What about you? When have you gotten your words mixed up? (Feel free to leave your comment below.)

Monday, December 17, 2012

One Christmas Mourning

     Before I share what's been on my mind, first: a disclaimer. If you've been reading "Lightly Salted" lately and have come to this post expecting another light humor article, you may want to click that back button right about now. There is nothing funny about what I have to say. Trust me; I'm deadly serious.

     Three days ago, twenty little children and some very brave adults lost their lives. Their murder was brutal. Even more devastating, it was pointless. Senseless.

     Half of the children who died were born the same year as my son. Like Nate, some of them were probably missing a front tooth or two. They had dreams bigger than most adults dare to imagine. Maybe, like Nate, one of them wanted to be the first human being to travel to Mars. Maybe, like Nate, one of them wanted to be a real, live super hero.

     Unfortunately, there were no super heroes to save these twenty innocent children from the bullets that flew at them on Friday morning at Sandy Hook Elementary School.

     We think about this tragedy, which chills the heart of every single parent in America, and wonder what kind of horrific Christmas the families in Newtwon will face this year.

     Unfortunately, the Sandy Hook shooting was not the first massacre to taint the celebrations of Christ's incarnation. Just two years ago in Egypt, Christians comforted bereft relatives with a poem: “Don’t cry for me, mother; to a martyr you’ve given birth. Murderers killed your son, on a night of Christmas mirth.” The poem was written as a tribute to Christians shot during a Coptic Christmas Eve service.

     Last year on Christmas Eve, a Nigerian church was bombed as Christians gathered to "worship Christ the newborn King."  

     Such accounts are not unique to contemporary history. When your family gathers to read the Christmas story from the Bible this year, you can hear about yet another Christmas massacre:

     "When Herod realized that he had been outwitted by the Magi, he was furious, and he gave orders to kill all the boys in Bethlehem and its vicinity who were two years old and under" (Matthew 2:16). 

     Two years old and under? That means some families may have lost two children, a toddler and a baby as well. It wasn't just the sweet, helpless newborns who were killed. Included in the stats of the Bethlehem slaughter were boys like my two year-old, Thomas: precious boys who love jumping out to "scare" their daddies, precocious little boys who wrestle with their big brothers but still cuddle with their mamas, darling little boys who love to run and spin and jump and somersault to the proud applause of their families. 

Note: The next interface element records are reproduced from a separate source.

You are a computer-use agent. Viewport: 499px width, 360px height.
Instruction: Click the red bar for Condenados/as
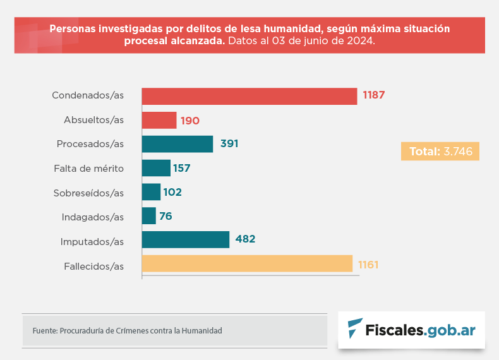point(250,96)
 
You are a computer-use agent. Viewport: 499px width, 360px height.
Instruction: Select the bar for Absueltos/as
point(159,121)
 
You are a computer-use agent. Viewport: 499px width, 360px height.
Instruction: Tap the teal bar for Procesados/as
point(177,144)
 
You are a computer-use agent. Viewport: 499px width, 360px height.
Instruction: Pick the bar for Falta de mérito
point(156,168)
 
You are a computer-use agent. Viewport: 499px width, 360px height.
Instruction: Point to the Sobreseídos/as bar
point(151,192)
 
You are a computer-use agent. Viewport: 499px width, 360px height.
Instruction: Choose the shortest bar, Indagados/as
point(149,216)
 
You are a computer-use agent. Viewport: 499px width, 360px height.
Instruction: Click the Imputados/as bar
point(186,239)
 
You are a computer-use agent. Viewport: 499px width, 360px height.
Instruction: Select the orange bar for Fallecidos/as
point(247,263)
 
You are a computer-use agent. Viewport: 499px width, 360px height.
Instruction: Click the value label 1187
point(373,95)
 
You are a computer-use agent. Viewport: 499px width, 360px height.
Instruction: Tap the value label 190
point(190,121)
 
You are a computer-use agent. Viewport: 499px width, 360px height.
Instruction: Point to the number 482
point(245,239)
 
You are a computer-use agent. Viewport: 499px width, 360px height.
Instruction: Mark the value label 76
point(165,216)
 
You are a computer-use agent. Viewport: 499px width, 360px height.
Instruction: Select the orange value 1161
point(368,265)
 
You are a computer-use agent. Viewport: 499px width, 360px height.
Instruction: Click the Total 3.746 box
point(440,151)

     Unlike CNN.com, the Bible does not include interviews with the victims' neighbors, speculations about the suspect's motive, or photographs of the mourning parents whose children were brutally slain by Herod's henchmen. It does, however, describe the general reaction of that little town of Bethlehem: “A voice is heard in Ramah, weeping and great mourning, Rachel weeping for her children and refusing to be comforted, because they are no more" (Matthew 2:17).

      Thankfully, with the full revelation of Scripture, we don't have to conclude that those little children from Newtown, Connecticut are simply "no more." We can rest assured that "their angels in heaven always see the face of [their] Father in heaven" (Matthew 18:10). It won't make Christmas easier for the bereaved folks in Newtown. It won't make the tragedy any less gruesome. 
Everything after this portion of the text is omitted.